Un detector de explosivos de nanocables de silicio es mil veces más sensible que el hocico de un perro
Históricamente se han usado perros entrenados para olfatear bombas y minas terrestres, ya que pueden oler explosivos en concentraciones de tan sólo unas pocas partes por billón. Sin embargo, se necesitan decenas de miles de euros para entrenar y mantener uno de estos perros especialistas, convirtiéndose en un bien tan escaso como las veces que fallan en sus localizaciones.
La actual lucha contra el terrorismo, y su capacidad para hacerse patente en cualquier parte del globo, hace que sea necesaria la extensión de otros sistemas detectores, en forma de aparatos de mano que pueda utilizar cualquier operario, una solución más barata y portátil que llegue a todos los recintos públicos y privados, al igual que hacen los detectores de metales.

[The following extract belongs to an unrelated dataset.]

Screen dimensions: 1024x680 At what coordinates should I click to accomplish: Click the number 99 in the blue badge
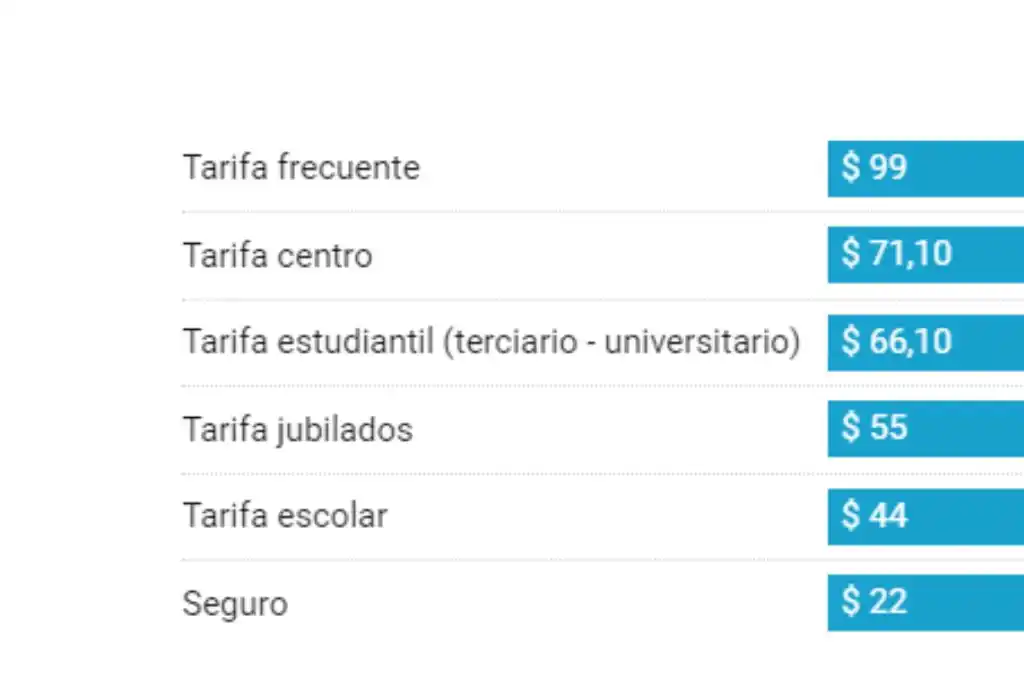[888, 168]
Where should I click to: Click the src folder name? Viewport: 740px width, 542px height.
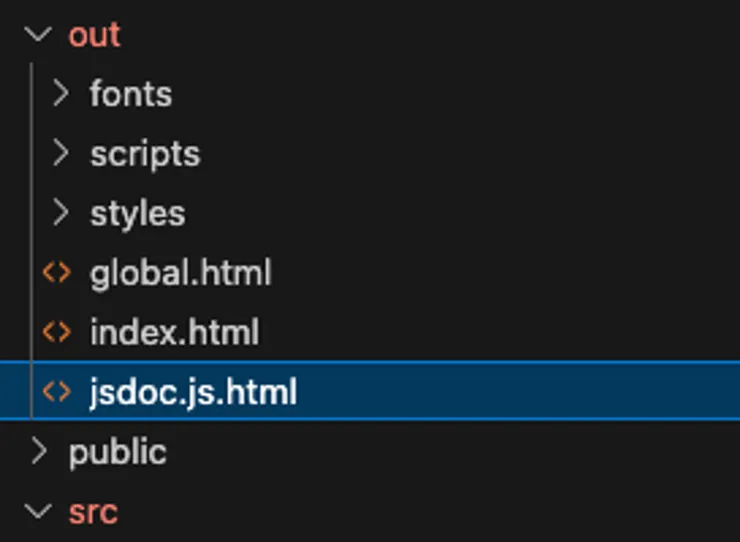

Un sensor de nanocables de silicio desarrollado por un equipo de investigadores de la Universidad de Tel Aviv promete acabar con este problema gracias a que puede detectar trazas de explosivos extremadamente pequeñas, en un líquido o en el aire; y en pocos segundos.
Los nanocables de silicio han sido químicamente tratados y se colocan en el centro de un chip de vidrio (en la foto) cambiando su conductividad cuando son expuestos a pequeñas trazas de explosivos en aire o en líquidos. Este cambio abrupto en la conductividad de los nanocables, que es fácil de medir, es la base de un dispositivo que aseguran que es mil veces más sensible que la nariz de un perro rastreador de explosivos y que, además, es relativamente barato y fácil de fabricar.